===== Given data

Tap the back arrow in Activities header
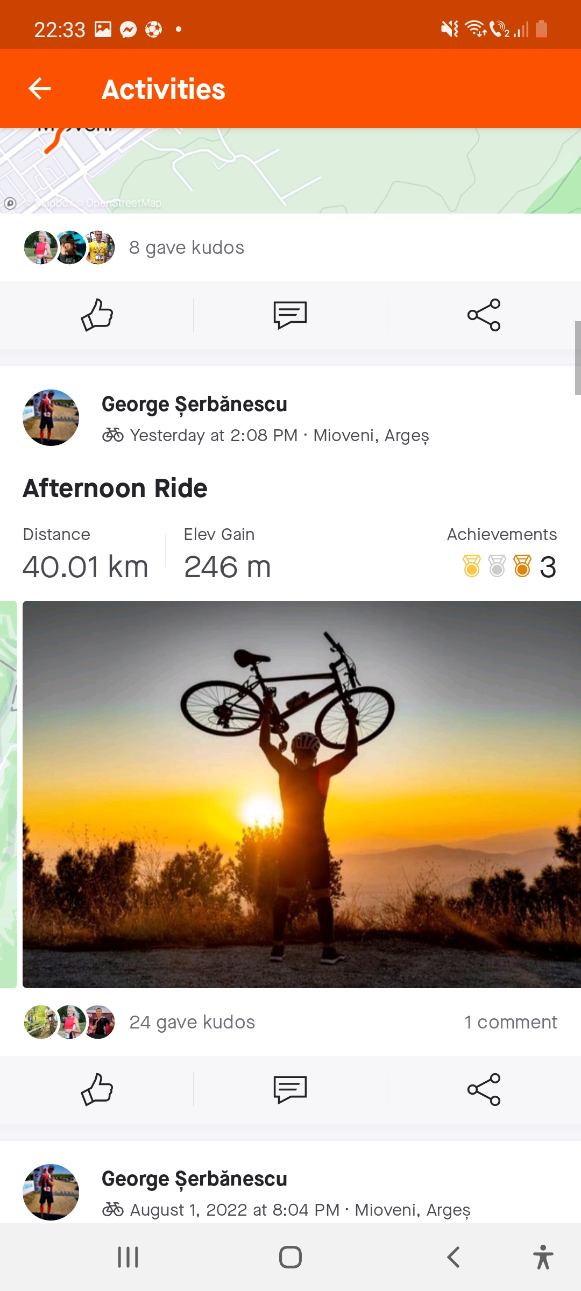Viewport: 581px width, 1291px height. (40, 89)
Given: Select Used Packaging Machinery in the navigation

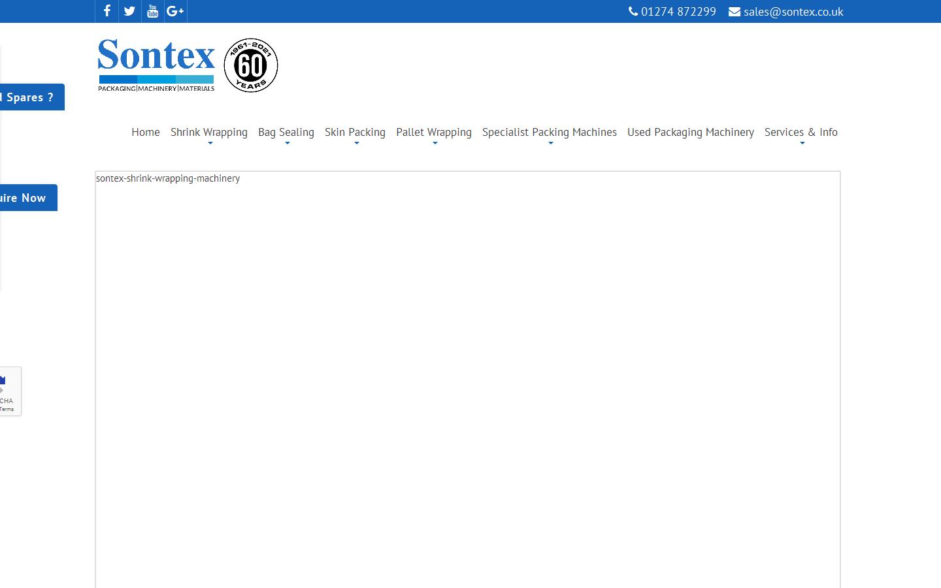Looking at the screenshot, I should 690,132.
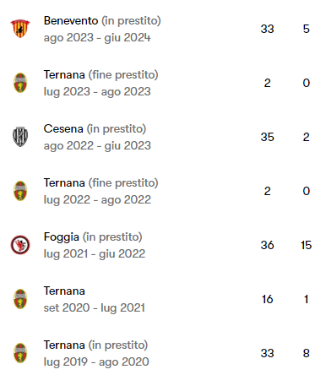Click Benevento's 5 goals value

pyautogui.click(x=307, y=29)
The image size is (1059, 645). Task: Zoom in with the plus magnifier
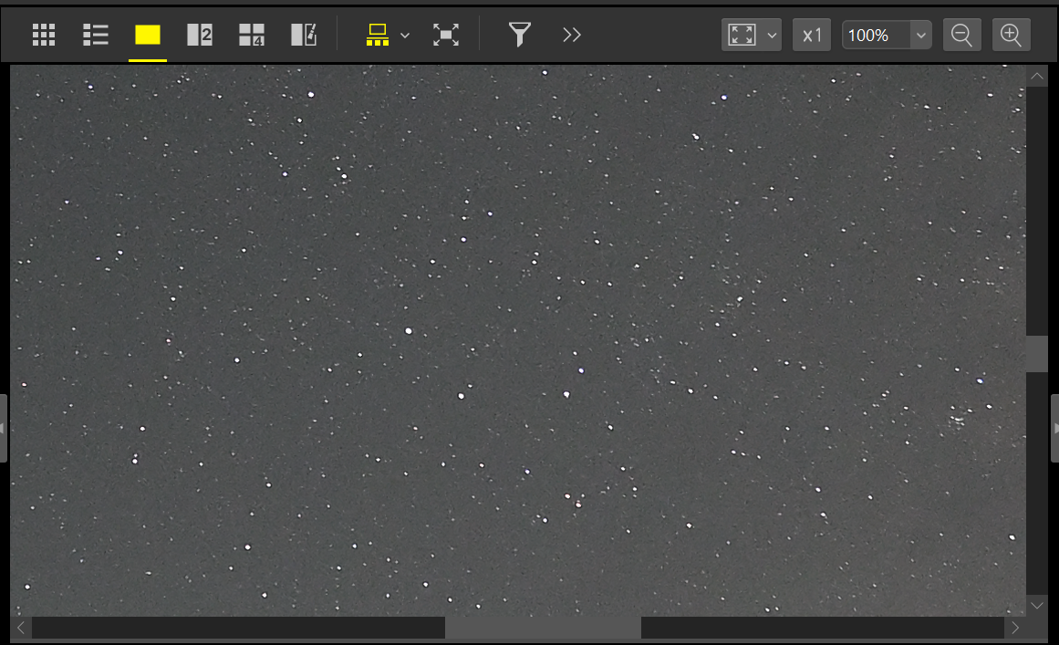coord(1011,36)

==========
===== Given data

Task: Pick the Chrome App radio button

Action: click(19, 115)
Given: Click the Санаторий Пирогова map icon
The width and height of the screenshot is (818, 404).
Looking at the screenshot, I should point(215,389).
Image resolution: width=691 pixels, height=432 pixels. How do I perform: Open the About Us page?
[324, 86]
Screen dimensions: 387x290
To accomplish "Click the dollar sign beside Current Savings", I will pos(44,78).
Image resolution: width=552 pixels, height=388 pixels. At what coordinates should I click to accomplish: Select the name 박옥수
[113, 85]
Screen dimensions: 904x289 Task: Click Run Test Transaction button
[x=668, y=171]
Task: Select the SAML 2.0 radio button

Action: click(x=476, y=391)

==========
===== Given data

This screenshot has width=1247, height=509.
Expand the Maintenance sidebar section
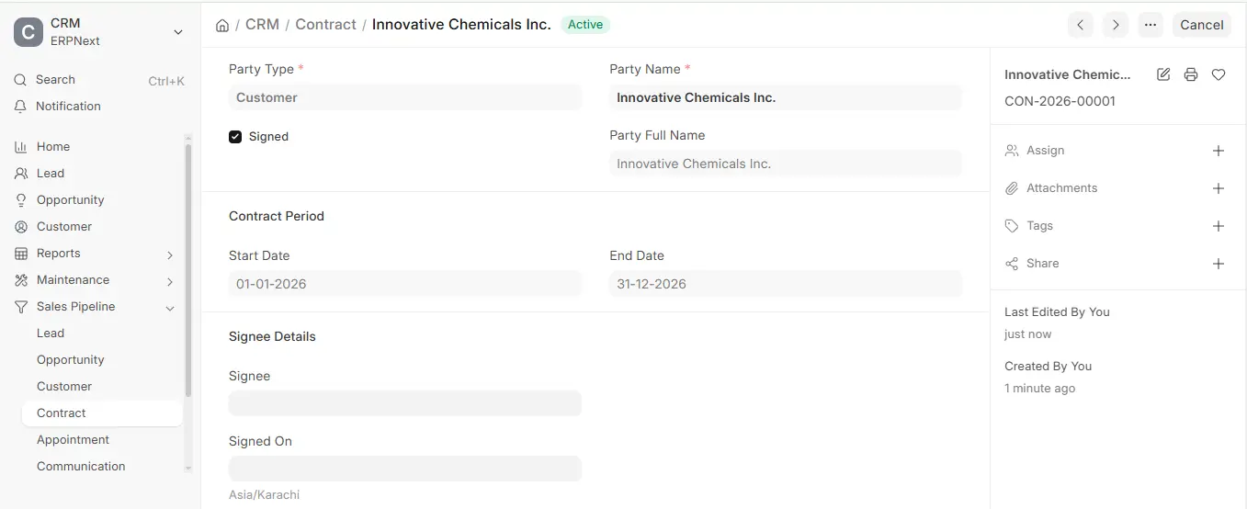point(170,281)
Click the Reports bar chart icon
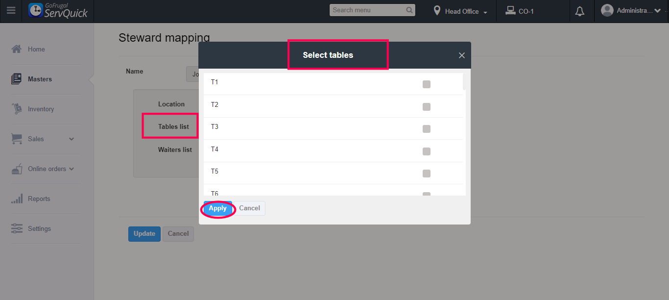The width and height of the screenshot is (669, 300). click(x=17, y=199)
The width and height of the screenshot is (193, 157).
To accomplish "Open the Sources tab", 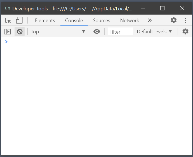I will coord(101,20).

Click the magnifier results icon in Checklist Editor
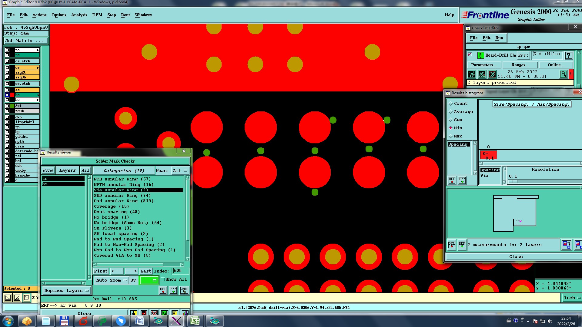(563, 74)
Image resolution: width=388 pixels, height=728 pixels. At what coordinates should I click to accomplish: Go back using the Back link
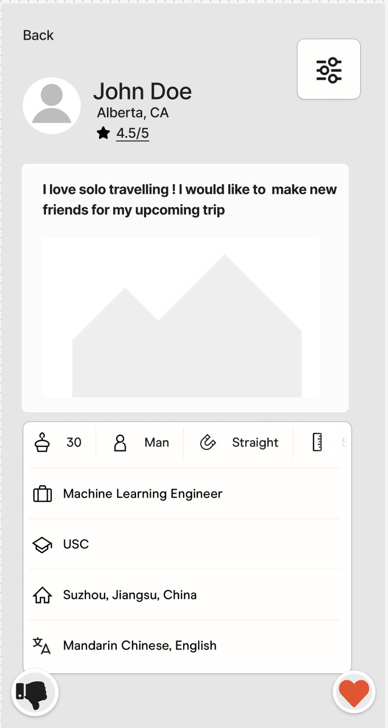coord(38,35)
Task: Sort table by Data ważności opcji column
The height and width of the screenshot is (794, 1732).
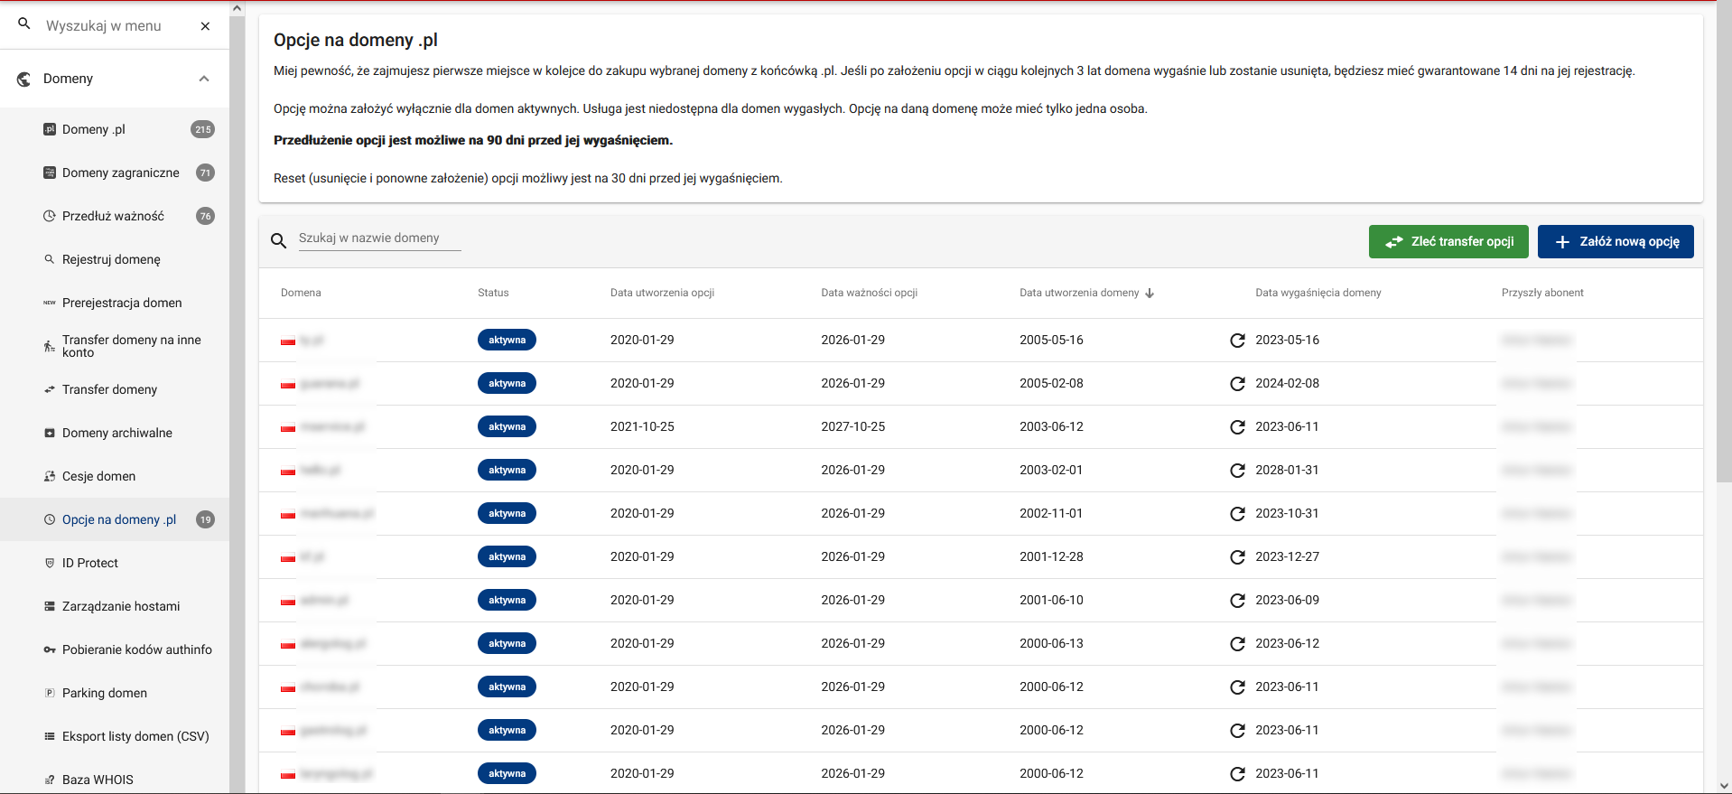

==========

_Written exercise_
Return the part of the data above that opens with the line containing "Click the magnifier" and closes with the line containing "coord(38,35)", copying those lines exactly with both ends included. Omit the pictures from your answer.

_Written solution_
Click the magnifier results icon in Checklist Editor
(563, 74)
Image resolution: width=388 pixels, height=728 pixels. At what coordinates should I click to accomplish: Go back using the Back link
coord(38,35)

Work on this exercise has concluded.